Algumas produções desenvolvidas durante esses processos criativos são relatadas a seguir. Após quatro meses de encontros cada artista-participante, a partir dos exercícios propostos e de suas pesquisas, pôde desenvolver um espetáculo solo, o seu oriki coreocênico. Essas criações foram apresentadas de forma coletiva em duas ações performativas18 18 Link da apresentação do ipàdé1: <https://www.youtube.com/watch?v=zjHWmrc-V2I&t=12s>. , ipàdé1 e ipàdè2, nas mostras semestrais da Escola de Dança da UFBA (2018.1 e 2018.2). Durante o III Fórum Negro de Arte e Cultura (FNAC), que aconteceu em Salvador, Bahia, alguns desses exercícios desenvolvidos na pesquisa Elinga foram utilizados em uma oficina de performance denominada Émi Wá: Corporeidades e Transcriações Performativas. Nessa oficina, foram utilizados os princípios da tríade émì, ofó, asé, associados a processos criativos que enfatizassem a produção de presença cênica. No processo criativo dessa oficina, foram geradas algumas ações performativas, transnegrações, que foram feitas no jardim da Escola de Belas Artes da UFBA. A forma como esses espaços são ocupados pelos corpos das/os artistas/perfomers, a presença cênica desde princípios ancestrais, a relação direta com o público definem o caráter político dessas ações transgressoras. Umas das características desse tipo de intervenção performativa é seu caráter político, transgressor e decolonial.
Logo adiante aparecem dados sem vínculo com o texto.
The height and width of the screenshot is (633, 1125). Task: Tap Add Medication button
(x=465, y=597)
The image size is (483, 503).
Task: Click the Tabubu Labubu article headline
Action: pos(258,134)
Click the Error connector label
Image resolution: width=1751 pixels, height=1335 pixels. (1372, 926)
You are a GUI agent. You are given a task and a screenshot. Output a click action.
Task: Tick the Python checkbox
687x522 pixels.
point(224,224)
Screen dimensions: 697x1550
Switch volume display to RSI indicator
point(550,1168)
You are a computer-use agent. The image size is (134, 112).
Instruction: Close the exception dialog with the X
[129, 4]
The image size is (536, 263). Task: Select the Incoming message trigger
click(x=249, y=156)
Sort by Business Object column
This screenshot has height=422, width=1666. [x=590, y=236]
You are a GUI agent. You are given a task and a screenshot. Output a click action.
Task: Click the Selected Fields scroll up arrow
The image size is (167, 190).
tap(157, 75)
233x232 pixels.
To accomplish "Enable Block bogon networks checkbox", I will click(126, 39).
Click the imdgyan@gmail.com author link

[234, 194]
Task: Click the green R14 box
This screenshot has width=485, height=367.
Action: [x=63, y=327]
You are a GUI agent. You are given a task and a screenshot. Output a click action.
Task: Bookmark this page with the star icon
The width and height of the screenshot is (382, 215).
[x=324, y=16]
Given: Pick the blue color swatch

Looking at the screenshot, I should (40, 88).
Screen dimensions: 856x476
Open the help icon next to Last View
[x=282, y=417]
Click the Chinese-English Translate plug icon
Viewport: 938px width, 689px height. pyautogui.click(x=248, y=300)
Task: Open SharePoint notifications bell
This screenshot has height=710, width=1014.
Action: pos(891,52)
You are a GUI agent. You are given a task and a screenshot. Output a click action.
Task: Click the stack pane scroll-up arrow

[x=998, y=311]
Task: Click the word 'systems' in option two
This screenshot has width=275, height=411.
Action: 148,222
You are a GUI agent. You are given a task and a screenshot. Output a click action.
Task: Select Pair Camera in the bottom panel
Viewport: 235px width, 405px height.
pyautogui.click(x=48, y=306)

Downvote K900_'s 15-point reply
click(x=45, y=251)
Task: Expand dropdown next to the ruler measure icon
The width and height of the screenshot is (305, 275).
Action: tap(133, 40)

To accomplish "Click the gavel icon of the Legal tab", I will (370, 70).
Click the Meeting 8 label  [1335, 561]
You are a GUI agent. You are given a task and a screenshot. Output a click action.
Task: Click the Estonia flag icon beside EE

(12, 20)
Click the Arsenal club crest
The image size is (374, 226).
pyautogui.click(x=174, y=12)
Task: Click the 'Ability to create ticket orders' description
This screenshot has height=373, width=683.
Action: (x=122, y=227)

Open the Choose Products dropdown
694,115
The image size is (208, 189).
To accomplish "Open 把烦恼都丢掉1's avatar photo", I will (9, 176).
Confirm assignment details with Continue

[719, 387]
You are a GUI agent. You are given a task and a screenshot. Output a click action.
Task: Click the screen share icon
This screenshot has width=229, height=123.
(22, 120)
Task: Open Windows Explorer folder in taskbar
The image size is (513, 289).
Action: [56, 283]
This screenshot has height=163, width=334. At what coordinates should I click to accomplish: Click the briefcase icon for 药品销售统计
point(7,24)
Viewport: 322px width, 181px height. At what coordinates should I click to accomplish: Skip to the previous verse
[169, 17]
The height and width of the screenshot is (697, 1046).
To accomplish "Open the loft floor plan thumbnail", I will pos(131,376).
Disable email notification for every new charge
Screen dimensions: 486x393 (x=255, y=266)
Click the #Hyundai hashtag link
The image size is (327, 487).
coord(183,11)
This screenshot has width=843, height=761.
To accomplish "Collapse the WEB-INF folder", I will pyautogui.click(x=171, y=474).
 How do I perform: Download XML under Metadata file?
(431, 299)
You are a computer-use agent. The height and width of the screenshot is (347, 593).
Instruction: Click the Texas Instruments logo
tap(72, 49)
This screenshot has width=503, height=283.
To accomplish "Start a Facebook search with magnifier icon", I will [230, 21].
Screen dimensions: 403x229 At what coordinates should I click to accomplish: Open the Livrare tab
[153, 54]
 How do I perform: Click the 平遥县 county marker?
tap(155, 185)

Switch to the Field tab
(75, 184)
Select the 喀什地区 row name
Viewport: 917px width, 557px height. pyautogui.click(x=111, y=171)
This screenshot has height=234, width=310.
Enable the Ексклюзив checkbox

Nesse sentido, todos os processos criativos desenvolvidos a partir dos princípios usados na pesquisa Elinga são observados com cuidadosa atenção sobre a perspectiva da produção de presença. Ou seja, como cada performer/dançarina(o) usa seu corpo durante os estados transitórios e sinuosos entre o èmí-ofó-asé, três fases nas quais são criadas as corporeidades e produzidas as lugaridades. Como já foi enfatizado, é importante entender que cada pré-movimento arquitetado no interior do corpo, èmí, ganha forma a partir do princípio de intencionalidade, ofó, e gera ações que se materializam pelo asé. Essas operações devem ser compreendidas como parte de uma ritualização do instante, que é personalizado pela história ancestral de cada um desses artistas como ser-no-mundo. Cabe frisar, ainda, que as abordagens no campo teórico-prático, assim como os exercícios corporais, os cantos ancestrais, empregados durante os encontros, ipàdé, são transcriados, ressignificados, como já foi dito em parágrafos anteriores, de maneira que não exista proximidade ao que acontece dentro dos terreiros durante um ritual religioso de matriz africana.

Reforçamos que a utilização de nomenclaturas vinculadas aos rituais de candomblé, da umbanda, da capoeira e de outras práticas de matriz africana que aparecem no presente estudo, é uma estratégia político-pedagógica com orientação decolonial para engendrar princípios da filosofia africana e das cosmogonias afro-brasileiras no campo das artes, particularmente na dança, no teatro e na performance, em oposição a uma hegemonia taxonômica baseada em paradigmas colonialistas eurocentrados.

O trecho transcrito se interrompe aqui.